Posted by mamaimoo at March 20. 2008

I'm getting crankier and crankier in my old age. Top of my list of people I'd like to slap today is Prof. Regan from the BBC's Horizon documentary 'Professor Regan's Supermarket Secrets'. There was so much wrong with this programme, I don't know where to start. Perhaps most offensive is the inherent premise that we mere mortals need a scientist (clad in the obligatory white coat) to guide us through complicated supermarket shopping choices. That Professor Regan is in fact an obstetrician and not a food scientist is neither here nor there. To paraphrase Maureen Lipman, I don't have an ology but guess what? I can read. None of us need to be scientists to make informed choices.


In case you missed it, the idea of the programme was that Prof. Regan would examine the case for and against a number of high profile supermarket products (not brands) to determine whether or not they were worthy of going into her trolley. Organic food didn't make the cut.

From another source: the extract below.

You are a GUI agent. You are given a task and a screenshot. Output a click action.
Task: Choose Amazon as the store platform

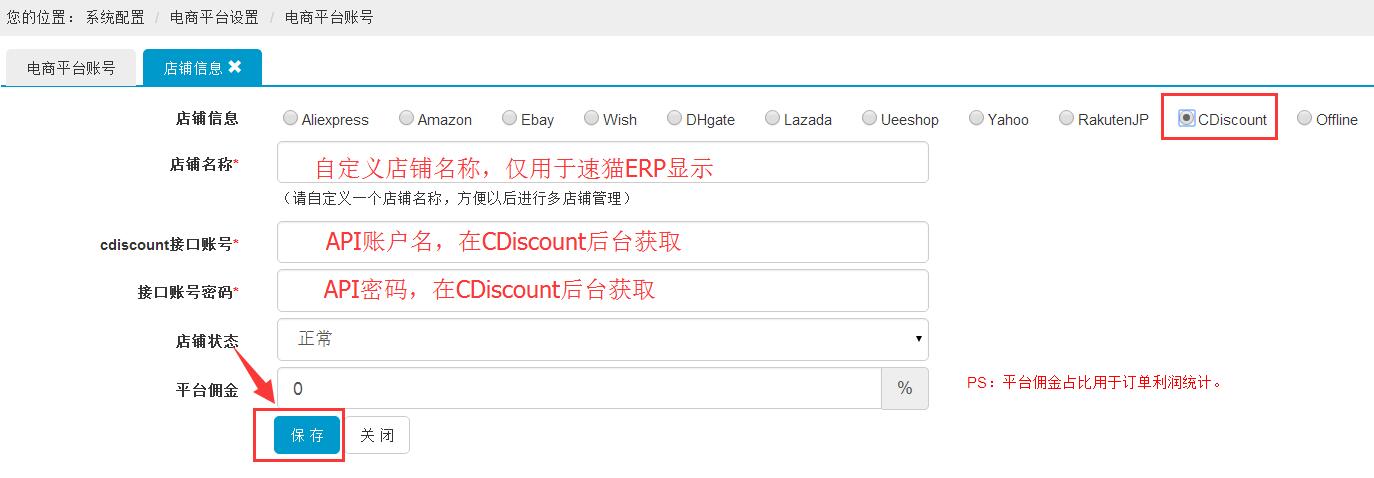[406, 118]
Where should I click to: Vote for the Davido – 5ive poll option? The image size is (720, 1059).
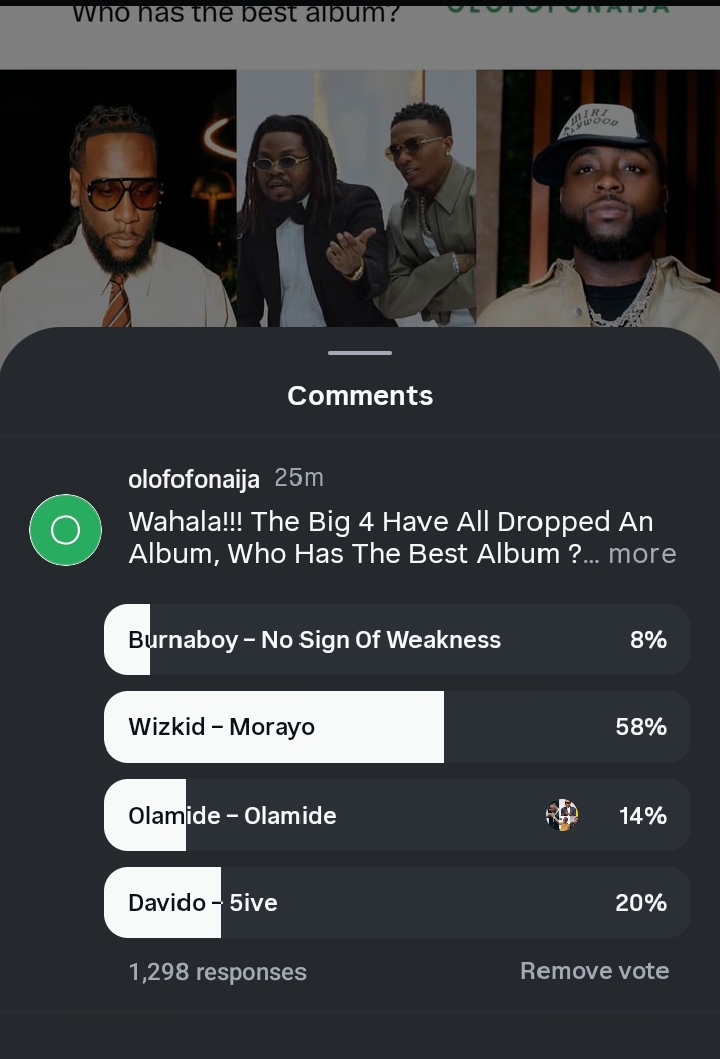click(x=397, y=902)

I was quite tickled by the fact that she assessed organic food as thought it were some sort of food fad, designed by clever marketeers to part gullible consumers from their hard earned cash. It's not. It's just food. Food produced and consumed in the same way for centuries before (relatively recently) we started pumping pesticides into the soil. Why isn't anyone making documentaries weighing up the pros and cons of pesticides and artificial fertilisers? Why is the onus always on organic food to prove it's worthy of consideration? Shouldn't it be the other way around?


I think my absolute favourite part of the Horizon programme was when Prof. Regan visited two pig farms, one organic and one conventional.  In the conventional farm, we saw pigs in crowded conditions - in one case a sow in a stall with only enough room for her to lie on her side while her young suckled. The floors were made up of slats to allow animal waste to fall through and prevent the pigs walking in it.  In the organic farm meanwhile, the pigs roamed the fields, helped themselves to the plentiful organic vegetation and pooped where they liked. They appeared to be happy - as happy as pigs in shit you might say.


Fair enough. But what really took the bicuit was the conventional pig farmer's argument against organic. He maintained that pigs' native habitat is the forest and they prefer the natural canopy afforded by woodland. So therefore, he argued, a shed, by virtue of having a roof, is a more appropriate environment and closer to nature than a field. Genius theory. And Prof. Regan, the scientist and gimlet-eyed arbiter of logic just nodded. What a rigorous investigation.


Re: This little piggie went to the market

Posted by Jo at March 26. 2008

How can anyone support battery farming? How? I think our attitude to animals (never mind what we're happy to put into ourselvse) is important in that it really indicates our attitude to humanity.